Former chair of the U.S. Federal Deposit Insurance Corp, Sheila Bair, has expressed her concerns regarding the quarterly earnings of regional banks and the vulnerabilities that may be exposed. Bair highlighted that some regional banks are still heavily reliant on industry deposits, have significant exposure to commercial real estate, and face potential instability with uninsured deposits, even for those considered healthy. These issues are reminiscent of challenges faced during the 2008 financial crisis, leading Bair to emphasize the importance of reinstating the FDIC’s transaction account guarantee authority to stabilize deposits.
Regional banks have experienced a difficult year, with the SPDR S&P Regional Bank ETF (KRE) declining by almost 13% and the majority of its members showing negative performance in 2024. New York Community Bancorp stands out as the ETF’s biggest laggard, with a significant drop of over 71%. Other institutions such as Metropolitan Bank Holding Corp, Kearny Financial, Columbia Banking System, and Valley National Bancorp have also seen declines of more than 30%. The overarching concern is the possibility of another shock to uninsured deposits in the event of a bank failure, posing a significant challenge for regional banks.
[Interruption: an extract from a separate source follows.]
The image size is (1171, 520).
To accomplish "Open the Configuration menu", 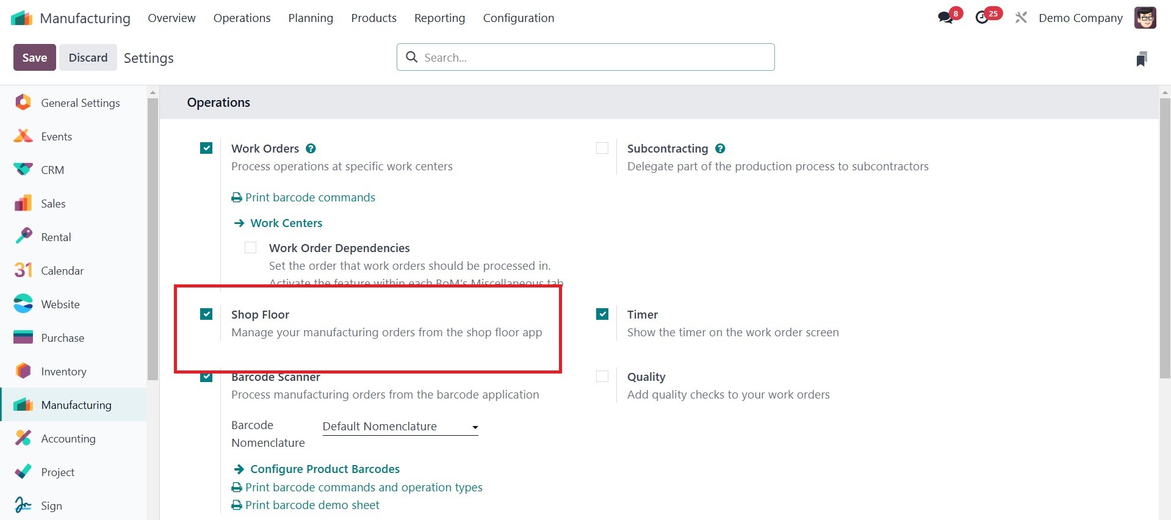I will click(519, 18).
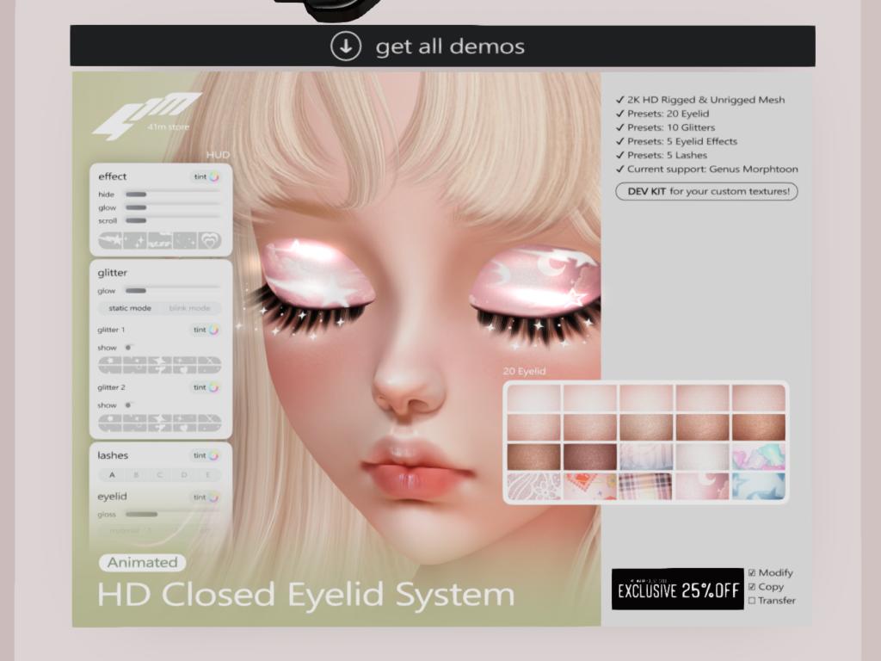Select lashes preset A
Image resolution: width=881 pixels, height=661 pixels.
(x=111, y=475)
The recent increase in the benchmark 10-year Treasury note yield to over 4.6% has raised further alarm for regional banks. Bair has pointed out that higher yields could place additional stress on commercial real estate borrowers, a sector where regional banks have substantial exposure. The impending refinancing of commercial real estate loans coupled with rising interest rates could lead to increased borrower distress, affecting loan repayments and overall financial stability.
Opportunities for Larger Financial Institutions
Despite the challenges faced by regional banks, Bair notes that the distress of these institutions can potentially benefit larger money center banks. The shift of business from struggling regional banks to larger financial institutions could create opportunities for the latter to expand their market share and operations. This dynamic highlights the interconnectedness of the financial sector and the potential ripple effects of vulnerabilities within specific segments.
The concerns raised by Sheila Bair regarding regional banks highlight the fragilities within the financial sector. By addressing issues such as reliance on industry deposits, exposure to commercial real estate, and the stability of uninsured deposits, regional banks can work towards strengthening their resilience. Additionally, the potential impact of rising Treasury yields underscores the importance of proactive risk management strategies. As regional banks navigate these challenges, collaboration with regulatory bodies and larger financial institutions could offer support and foster greater stability within the overall financial landscape.